|©1992 Nuclear Blast
1. Perishing Passion
2. A Mental Sequence
3. Addicted Seas Of Missing Pleasure
4. The Return Of The Living Beat
7. Like Madness From Above
8. Time Frame
9. Mind Seduction
The second album by the short lived spaz grind trio Disharmonic Orchestra, Not to Be Undimensional Conscious almost rolls right off the precipice of madness, but has enough good taste and sensibility to rock steadily on the edge. The grind here ranges from rollicking mid tempos to frenetic bursts of blasting energy. Unlike many of the other fun loving grind acts of the early nineties, Disharmonic Orchestra's music actually contained genuine musicianship and something bordering on, but not quite embracing, subtlety. Besides the occasional forays into the maws of madness, the album is fairly linear; it is however punctuated with influences from both funk and fusion, influences that move the action away from the realms of Simply Interesting to the more expansive territory of Smashing Entertainment.

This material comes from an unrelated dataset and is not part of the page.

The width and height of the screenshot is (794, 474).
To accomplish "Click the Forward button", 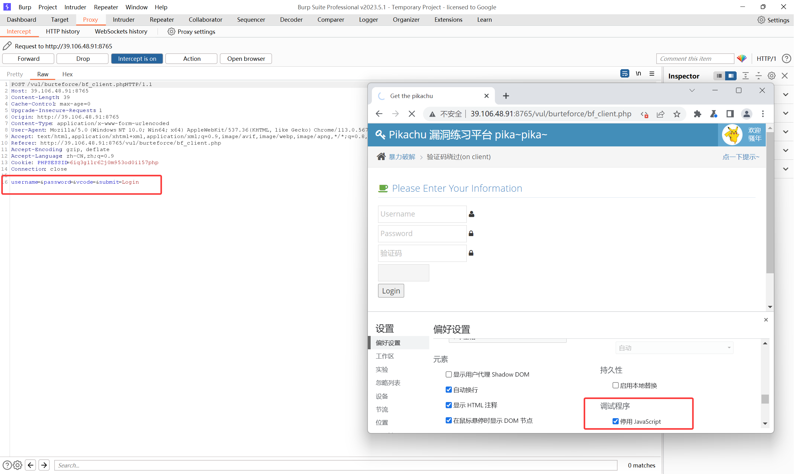I will coord(28,58).
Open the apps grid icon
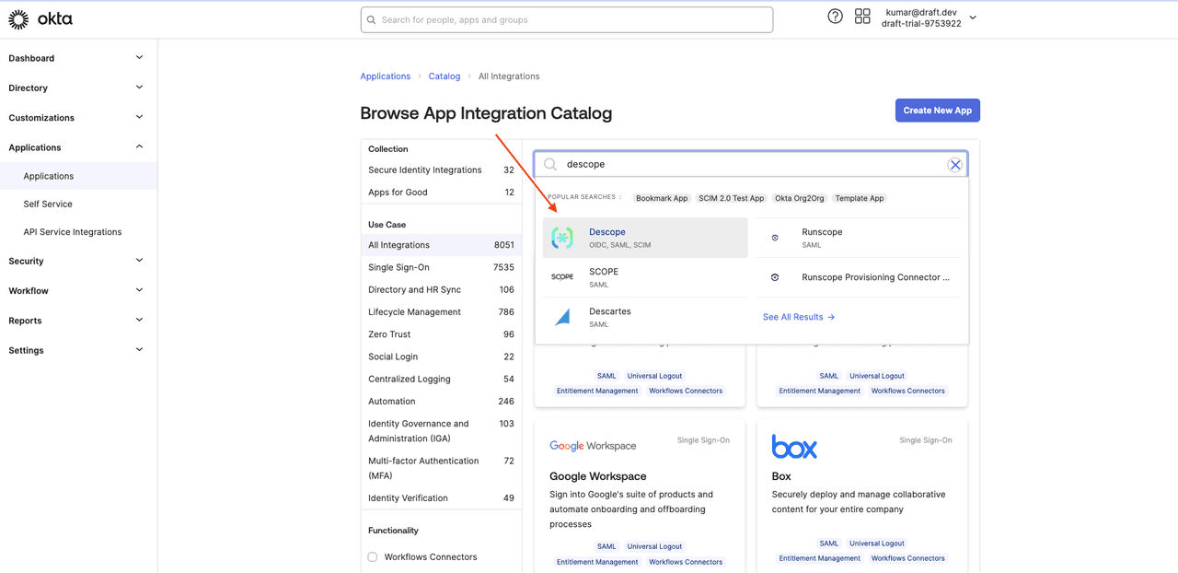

Unlike most grind past and present, Disharmonic Orchestra's particular brand is defined almost exclusively by the bass and percussion. Oh, the guitars are there all right, grinding away and periodically feeding the listener some juicier variety of syncopation. However, the rhythmic kick is what really sends the music scurrying ahead; the bass is always audible and locked in rock fashion with the drums, drives the scratchy guitar lines and lends the music its slight funk dimension. Both the bass and drums go far beyond the call of duty, granting the overall music a playfully complex, though never overtly technical, vibe. The vocals are rasped but quite comprehensible by grind standards, the lyrics themselves ranging from satirical to just plain nonsensical verbal riffing- "Follow a biscuit to its empire" etc. There's even a rather comical parody of eighties rap available for your perusal on the album.
Not to be Undimensional Conscious is a wacky adventure that simply must be experienced at least once in your life. Its novelty appeal alone (think of it: grind that is neither angry or violent and that actually contains formidable musicianship) is enough justification for checking out.